仕事では依頼人の抱える課題を見つけて解決していく、というプロセスを何度も繰り返すことになります。それが他の人の役に立ち、感謝され、対価をもらうというのが基本的な流れでしょう。

ところで、この課題とか問題点といったところをどのように見つけるか、については少し議論が必要です。

例えば、相手が商品の売上が悪くて困っている、というのは容易に「見つかる」問題ですが、その奥には在庫管理とか利益を上げるためのスキル不足などの「見つける」問題点が存在します。

もっと言えば、店内にホコリが一つ落ちている、10:00開店のはずが10:01にシャッターが開くのが常態化している、というのも「見つける」問題点かもしれません。

今回はそんな問題の属性について少し考えてみたいと思います。

そもそも、その解決って必要?

先程の分類でいくのであれば、現在困っていること=「見つかる」問題点を見つけるのは簡単です。しかし、それだけで問題を解決まで持っていくのは困難な事が多いです。

なぜなら、見つかる問題はその裏にある小さな課題の集合によって成り立っている場合が多いからです。

これらの小さな課題は前述の「見つける」問題点に属しますから、ここでコンサルとかの人は頭を使って問題点をあぶり出すのでしょう。

しかし「見つける」問題点の中にははときに解決したい「見つかる」問題点にほぼ関係がないものもあります。

先の例で行けば、お店のホコリ一つ、あるいは開店時間の1分の遅れなどは確かに「見つける」問題ではあるのですが、それを解決することが売上アップという「見つかる」問題点の解決に寄与しないのではないでしょうか。

むしろそれらの問題点の解決、あるいは説得などの作業に余計なコストがかかってしまう、最悪説得の失敗により組織の分断を招き、売上アップどころの騒ぎではなくなることもあるのではないでしょうか。

「見つける」ことの問題点

このように、目的に関係ない「見つける」問題点をいたずらに議論することはときに危険な行為になりうるといえます。

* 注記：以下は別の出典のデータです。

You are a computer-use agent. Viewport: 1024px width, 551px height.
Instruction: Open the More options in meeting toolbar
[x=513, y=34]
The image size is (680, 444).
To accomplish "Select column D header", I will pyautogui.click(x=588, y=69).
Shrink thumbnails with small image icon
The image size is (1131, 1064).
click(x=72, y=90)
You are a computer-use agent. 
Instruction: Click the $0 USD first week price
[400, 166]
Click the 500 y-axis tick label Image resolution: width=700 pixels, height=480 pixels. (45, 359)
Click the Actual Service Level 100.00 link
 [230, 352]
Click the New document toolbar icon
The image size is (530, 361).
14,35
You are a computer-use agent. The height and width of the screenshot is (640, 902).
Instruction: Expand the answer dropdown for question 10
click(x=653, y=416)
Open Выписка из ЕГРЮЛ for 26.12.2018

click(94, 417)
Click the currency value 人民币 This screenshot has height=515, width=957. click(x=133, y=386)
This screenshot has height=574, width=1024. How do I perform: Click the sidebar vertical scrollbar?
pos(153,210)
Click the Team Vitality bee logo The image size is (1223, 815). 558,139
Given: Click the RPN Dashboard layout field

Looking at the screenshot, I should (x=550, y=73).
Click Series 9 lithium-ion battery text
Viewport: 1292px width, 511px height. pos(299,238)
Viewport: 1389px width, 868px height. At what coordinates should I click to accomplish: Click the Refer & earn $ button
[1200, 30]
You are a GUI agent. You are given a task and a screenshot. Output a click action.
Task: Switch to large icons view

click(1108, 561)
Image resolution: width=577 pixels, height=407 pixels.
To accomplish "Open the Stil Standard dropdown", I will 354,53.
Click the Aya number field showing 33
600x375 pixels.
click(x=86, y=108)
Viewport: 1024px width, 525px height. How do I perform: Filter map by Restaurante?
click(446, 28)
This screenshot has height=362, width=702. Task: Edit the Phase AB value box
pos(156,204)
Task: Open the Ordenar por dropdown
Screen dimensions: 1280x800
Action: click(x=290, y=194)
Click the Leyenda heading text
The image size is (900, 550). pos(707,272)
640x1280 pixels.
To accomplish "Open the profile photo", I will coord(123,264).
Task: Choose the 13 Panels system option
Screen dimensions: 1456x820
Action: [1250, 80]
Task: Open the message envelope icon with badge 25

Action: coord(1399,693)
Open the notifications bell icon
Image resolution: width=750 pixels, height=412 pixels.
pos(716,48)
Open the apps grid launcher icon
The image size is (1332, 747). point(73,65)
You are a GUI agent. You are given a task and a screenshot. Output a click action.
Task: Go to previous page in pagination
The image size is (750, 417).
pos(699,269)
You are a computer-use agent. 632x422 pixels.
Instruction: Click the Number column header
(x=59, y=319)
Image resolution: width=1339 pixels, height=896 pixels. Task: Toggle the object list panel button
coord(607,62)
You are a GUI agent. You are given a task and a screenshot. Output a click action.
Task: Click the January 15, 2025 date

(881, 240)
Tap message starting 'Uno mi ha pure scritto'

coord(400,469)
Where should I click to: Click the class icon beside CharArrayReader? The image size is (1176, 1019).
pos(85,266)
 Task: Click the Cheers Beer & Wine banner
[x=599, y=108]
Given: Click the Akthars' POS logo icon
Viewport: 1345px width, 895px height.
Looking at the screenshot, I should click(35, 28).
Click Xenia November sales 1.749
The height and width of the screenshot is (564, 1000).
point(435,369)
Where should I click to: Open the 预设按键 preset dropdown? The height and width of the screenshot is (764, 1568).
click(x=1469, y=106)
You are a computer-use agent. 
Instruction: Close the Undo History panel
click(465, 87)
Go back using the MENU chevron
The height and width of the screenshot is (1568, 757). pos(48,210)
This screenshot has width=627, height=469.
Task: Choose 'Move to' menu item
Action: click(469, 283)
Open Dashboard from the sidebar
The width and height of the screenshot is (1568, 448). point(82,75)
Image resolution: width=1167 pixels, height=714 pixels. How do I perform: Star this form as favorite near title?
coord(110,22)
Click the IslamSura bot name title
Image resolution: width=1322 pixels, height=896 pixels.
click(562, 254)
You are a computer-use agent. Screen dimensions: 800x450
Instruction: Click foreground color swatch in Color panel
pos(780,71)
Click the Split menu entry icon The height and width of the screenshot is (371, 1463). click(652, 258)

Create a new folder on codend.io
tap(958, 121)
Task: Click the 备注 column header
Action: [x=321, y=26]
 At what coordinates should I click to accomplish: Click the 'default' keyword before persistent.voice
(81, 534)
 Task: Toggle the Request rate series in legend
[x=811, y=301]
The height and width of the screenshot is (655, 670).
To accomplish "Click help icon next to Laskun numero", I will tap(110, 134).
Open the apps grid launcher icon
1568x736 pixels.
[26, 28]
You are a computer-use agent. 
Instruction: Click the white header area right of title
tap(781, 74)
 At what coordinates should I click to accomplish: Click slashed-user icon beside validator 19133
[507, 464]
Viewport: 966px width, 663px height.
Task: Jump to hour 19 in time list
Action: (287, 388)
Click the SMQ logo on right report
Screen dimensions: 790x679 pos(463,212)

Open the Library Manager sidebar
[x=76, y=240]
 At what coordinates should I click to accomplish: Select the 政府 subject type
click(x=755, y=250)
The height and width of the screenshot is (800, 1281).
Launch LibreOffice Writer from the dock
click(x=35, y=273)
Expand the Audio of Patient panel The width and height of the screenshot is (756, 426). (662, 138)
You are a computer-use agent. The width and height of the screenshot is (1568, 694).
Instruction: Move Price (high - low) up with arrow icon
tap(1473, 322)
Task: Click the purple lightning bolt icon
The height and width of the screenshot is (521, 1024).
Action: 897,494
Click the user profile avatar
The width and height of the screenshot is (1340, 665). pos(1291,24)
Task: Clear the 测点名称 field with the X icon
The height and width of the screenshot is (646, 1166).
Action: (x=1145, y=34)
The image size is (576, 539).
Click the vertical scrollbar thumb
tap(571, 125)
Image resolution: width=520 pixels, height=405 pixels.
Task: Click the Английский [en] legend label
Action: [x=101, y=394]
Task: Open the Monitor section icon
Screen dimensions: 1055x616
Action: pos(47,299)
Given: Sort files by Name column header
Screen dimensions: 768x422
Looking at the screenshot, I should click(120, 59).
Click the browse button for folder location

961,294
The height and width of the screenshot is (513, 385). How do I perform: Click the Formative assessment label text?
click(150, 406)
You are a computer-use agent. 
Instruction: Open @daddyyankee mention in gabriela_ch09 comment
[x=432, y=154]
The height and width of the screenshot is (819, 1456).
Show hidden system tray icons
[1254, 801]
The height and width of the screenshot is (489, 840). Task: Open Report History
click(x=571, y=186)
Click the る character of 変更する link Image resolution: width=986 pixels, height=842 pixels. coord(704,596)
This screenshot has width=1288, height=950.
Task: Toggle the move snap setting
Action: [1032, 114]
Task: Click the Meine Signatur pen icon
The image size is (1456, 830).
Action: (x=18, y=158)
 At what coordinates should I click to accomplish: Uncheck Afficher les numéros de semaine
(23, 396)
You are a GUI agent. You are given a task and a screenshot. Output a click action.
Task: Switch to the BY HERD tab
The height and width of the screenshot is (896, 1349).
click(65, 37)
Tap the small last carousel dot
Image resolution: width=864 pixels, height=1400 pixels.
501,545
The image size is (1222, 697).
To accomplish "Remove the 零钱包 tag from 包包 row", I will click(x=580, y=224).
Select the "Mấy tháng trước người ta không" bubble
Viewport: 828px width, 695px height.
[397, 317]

素人考えではありますが、これらの本筋に関係ない問題点を見つけて「問題点は下記のとおりです!」と提出してお金をもらう、というケースすらあるかもしれません。

さらに悪いのは「議論を起こそう」という意図だけに基づく問題提起です。その議論の先にあるのは議論に巻き込まれた人たちの意見の分断しかありません。

そんなわけで、私は流行りの思想問題・スローガンなどに飛びつくのは控えたい、と自戒しています。

これらの中には目的が不明瞭だったり、たとえ目的が明確でもその解決に寄与するかの判断がつかないものもあるからです。

あまりにも議論が多すぎる

現代社会では主張や議論を起こすことがとても簡単になってきている、というのが私の印象です。

その副作用として、より重要な、というか解決によって得られる利益が大きい議論が埋もれてしまっている、という側面もあります。

確かに問題点は問題点です。解決したほうが良いこともあるでしょう。しかし、問題点をすべて解決することは実際には不可能です。

ホコリ一つ無い店内を実現するために徹底した掃除に今の何倍ものコストをかけることは正しいでしょうか。

もちろん問題点の解決を諦めろ、とは言いませんし、言えません。ですが社会全ての問題点について早急な解決を求めるのは狭量かつ非現実的とはいえます。

あらゆる問題点が解決した理想郷な未来が、その解決のために滅んでしまっては意味がないですしね。